If there was anything that surprised me about this tale, it was the way in which Father brought it to life. I could almost reach out and touch the gentlemen in their high starched collars and stovepipe hats; the ladies in their bustled skirts and bonnets. And as the characters in his tale came to life, so did Father.
“Jacob Tingle’s mission was a most secret one: He was, by whatever means were at hand, to print one sheet, and one sheet only, of Penny Black stamps, using a bright orange ink which had been provided for his mission. The vial had been handed to him, along with a retaining fee, in an alehouse adjoining St. Paul’s Churchyard by a man with a broad-brimmed hat who had sat in the tavern’s shadows and spoken in a stony whisper.
“When he had secretly printed this bastard sheet, he was to conceal it in a ream of ordinary Penny Blacks which were awaiting dispatch to the post offices of England. With this accomplished, Jacob’s work was done. Fate would see to the rest.
“Sooner or later, somewhere in England, a sheet of orange stamps would surface, and their message would be plain enough to those with eyes to see. ‘We are in your midst,’ they would declare. ‘We move amongst you freely and unseen.’
“The unsuspecting Post Office would have no opportunity to recall the inflammatory stamps.

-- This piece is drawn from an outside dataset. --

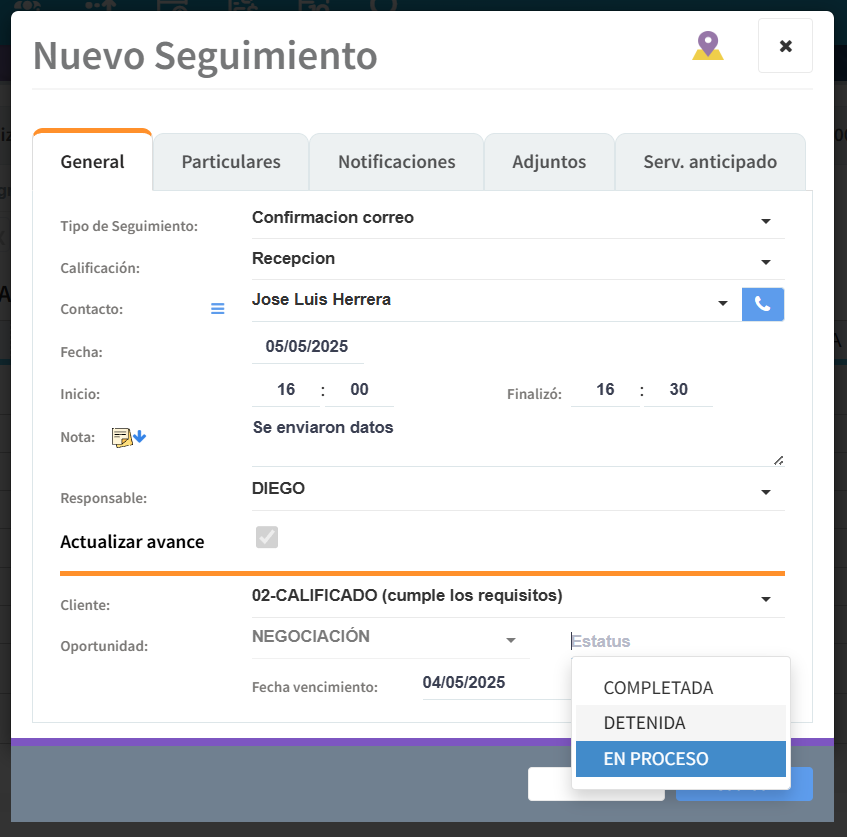
Task: Toggle the Actualizar avance checkbox
Action: 267,538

And once they came to light, word of their existence would spread like wildfire. Not even Her Majesty’s Government could keep it quiet. The result would be terror at the highest levels.
“You see,” Father went on, “although his message came too late, a secret agent had infiltrated the ranks of the conspirators and sent back word that discovery of the orange stamps was to serve as a signal to conspirators everywhere to begin a new wave of personal attacks upon the Royal Family.

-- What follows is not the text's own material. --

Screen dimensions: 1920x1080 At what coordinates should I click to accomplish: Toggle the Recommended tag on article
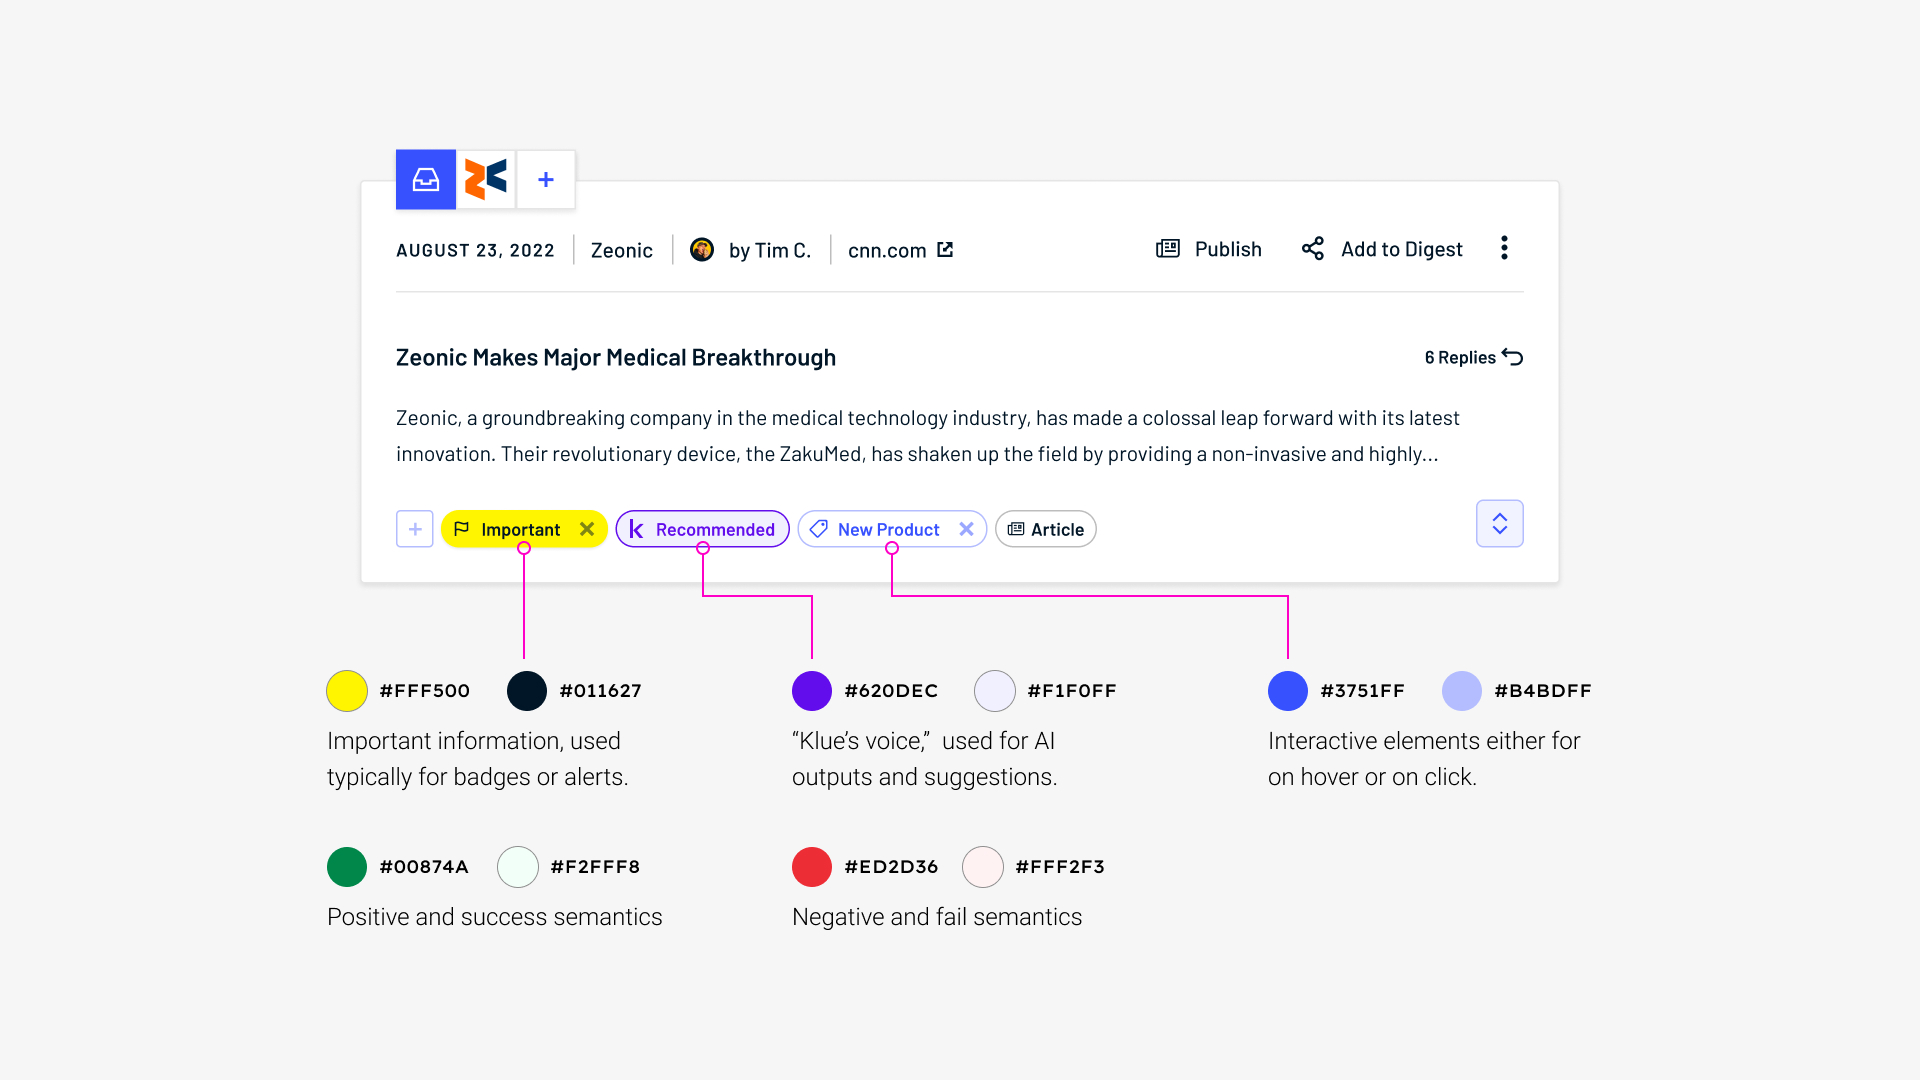[704, 529]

“It seemed the perfect scheme. Had it failed, the perpetrators would simply have bided their time and tried again another day. But there was no need to try again; the thing went off like clockwork.
 
; “The day after he met the stranger in St. Paul’s Churchyard, there was a spectacular, and suspicious, conflagration in an alley directly behind Perkins, Bacon and Petch. As the printers and clerical staff dashed outside for a better view of the fire, Jacob coolly pulled the vial of orange ink from his pocket, inked the plate with a spare roller he had hidden behind a row of chemical bottles on a shelf, applied a damped sheet of watermarked paper, and printed the sheet. It was almost too easy.
“Before the other workers returned to their posts, Jacob had already tucked the orange sheet among its black sisters, cleaned the plate, hidden the soiled rags, and was setting up for the next run of ordinary stamps when old Joshua Butters Bacon himself strolled by and congratulated the young man on his coolness in the face of danger. He would go far in his chosen trade, the old man told him.
“And then Fate, as Fate so often does, threw a wrench into the works. What the plotters could not foresee was that the man in the broad-brimmed hat would, that very night, be struck down in the rain in Fleet Street by a runaway cart-horse, and that with his dying breath, he would revert to the faith into which he had been born and confess the plot—Jacob Tingle and all—to a rain-caped bobby whom he mistook for a cassocked Catholic priest.
“But by that time, Jacob had done his dirty work, and the sheet of orange stamps was already flying, via the night mail, to some unknown corner of England. I hope you are not finding this too boring, Harriet?”
Harriet? Had Father called me “Harriet”?
It is not unknown for fathers with a brace of daughters to reel off their names in order of birth when summoning the youngest, and I had long ago become accustomed to being called “Ophelia Daphne Flavia, damn it.” But Harriet? Never! Was this a slip of the tongue, or did Father actually believe he was telling his tale to Harriet?
I wanted to shake the stuffing out of him; I wanted to hug him; I wanted to die.